Given the sheer massiveness of the number of cable television customers AT&T (NYSE:T) lost during the second quarter, it would be easy to conclude that the COVID-19-infected quarter represents the apex of its attrition, the worst of the worst. Between the 886,000 premium users who cut the cord -- mostly DirecTV -- and the 68,000 over-the-top customers who canceled their service, the company shed 954,000 customers. That's technically a slower pace of losses than previous quarters, but that's largely because there are now fewer customers to lose. Some customers were likely canceled because of financial issues related to the coronavirus, although surely a large number of stuck-at-home consumers signed on or remained on board while there was little else to do but watch TV.

A recent survey performed by streaming set-top box brand Roku (NASDAQ:ROKU) suggests things are likely to get worse before they get better, though, and not just for AT&T. Other cable players like Comcast (NASDAQ:CMCS.A) and Charter Communications (NASDAQ:CHTR) are in trouble, too. Not even the virtual cable platforms like Alphabet's (NASDAQ:GOOG) (NASDAQ:GOOGL) YouTube TV seem safe.

A pair of scissors cutting through a coaxial cable cord

Image source: Getty Images.

Can't stem the tide

It's a story that needs little in the way of retelling. Tired of high cable television prices and now finding lots of cheaper alternatives like Netflix, consumers are cutting the cord. AT&T's DirecTV has arguably been the poster child for the movement. Last quarter's TV subscriber losses of 954,000 for AT&T simply extends a trend that's been accelerating since 2016; its over-the-top service peaked in 2018.

AT&T has been steadily losing cable customers for several quarters now

Data source: AT&T Investor Relations Operational Trends. Chart by author.
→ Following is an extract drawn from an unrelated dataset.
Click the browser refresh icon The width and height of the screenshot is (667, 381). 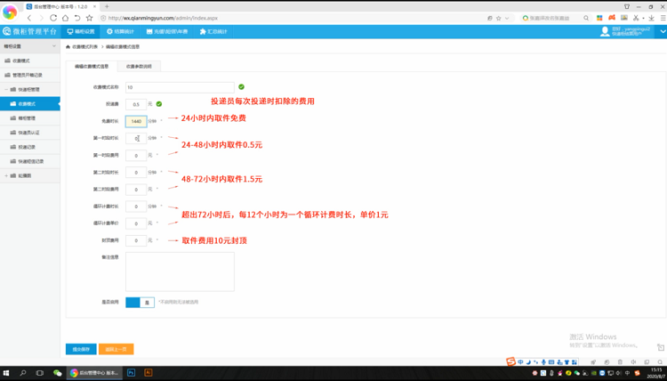(53, 18)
Comcast, for the record, hasn't fared any better.

Comcast has been losing pay-TV customers since early 2017

Data source: Comcast Trending Schedule. Chart by author.
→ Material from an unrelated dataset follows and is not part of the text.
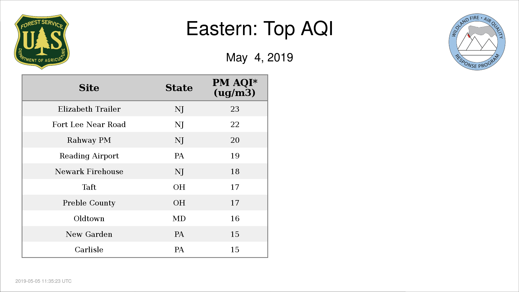
Task: Select the Preble County site name
Action: (89, 203)
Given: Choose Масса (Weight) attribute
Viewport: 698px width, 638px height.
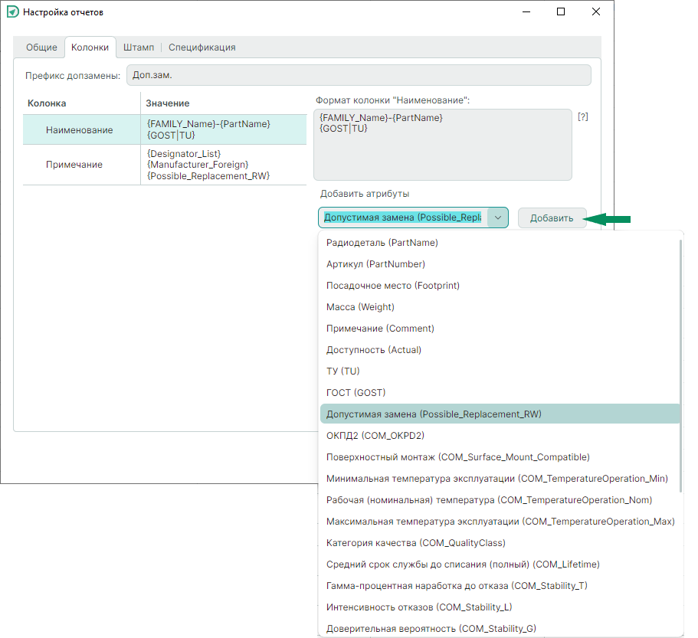Looking at the screenshot, I should point(360,307).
Both AT&T and Comcast more or less illustrate what the rest of the industry is facing, too. eMarketer estimates the business topped out in 2014 with 100.5 million U.S. customers paying for cable, and has since fallen back to a figure that's apt to end the year around 83 million. The consumer research organization believes that tally will fall below 73 million in 2023.

Roku suggests the conventional cable business in the United States could implode even faster than that. Its 2020 research study, which was completed in March and released last week, found that, of the 25% of U.S. households that qualify as "cord shavers" (customers who have already dialed back the amount of cable TV they pay for), 45% are planning to cancel their service outright within the next six months.

It's a significant data point simply because these cord shavers make up 25% of the United States' estimated 119.7 million households. The 25% of U.S. households only marginally attached to their cable provider adds up to nearly 30 million. If 45% of them are planning to cancel, that's more than 13 million more households completely cutting the cord by the end of 2020.

To be fair, lots of consumers say one thing and then do another. Even if Roku's findings modestly overstate plans to cut the cord, though, that's still a wide swath of paying customers about to say bye-bye.

Virtual video media distributors aren't immune to the trend, either, perhaps because users are starting to become frustrated by price hikes that are starting to make streaming video nearly as expensive as linear cable television service. Parks Associates found that during the first quarter, virtual cable's churn rate was around 80%. That is to say, for every five customers brought into the fold, four left it. The industry's overall net numbers are impressive given its young age, but retention is already a major problem for the once-touted alternative to linear cable.

Fanning the cord-cutting flames

It remains to be seen whether sweeping stay-at-home orders helped or hurt these outfits in Q2. Given the cord-cutting trends, the survey's results, and the backdrop, though, that doesn't seem likely. The backdrop includes an alarming data nugget from Cowen: 33% of the country's current cable customers are only paying a promotional price. Of those, 20% of them will see their discount expire within the next year. Comcast is particularly exposed to that risk of subscriber cancellations, although it's hardly alone.

And yes, they're going to non-cable options. Netflix was noted, but the list of winners from cable's losses included Disney+ from Walt Disney, HBO Now from AT&T's Warner Media arm, and Apple TV+, just to name a few.

As for why the pace is picking up now, it's likely the fallout from coronavirus outbreak exacerbated trends that were already in place. In short, lockdowns have given consumers time to act.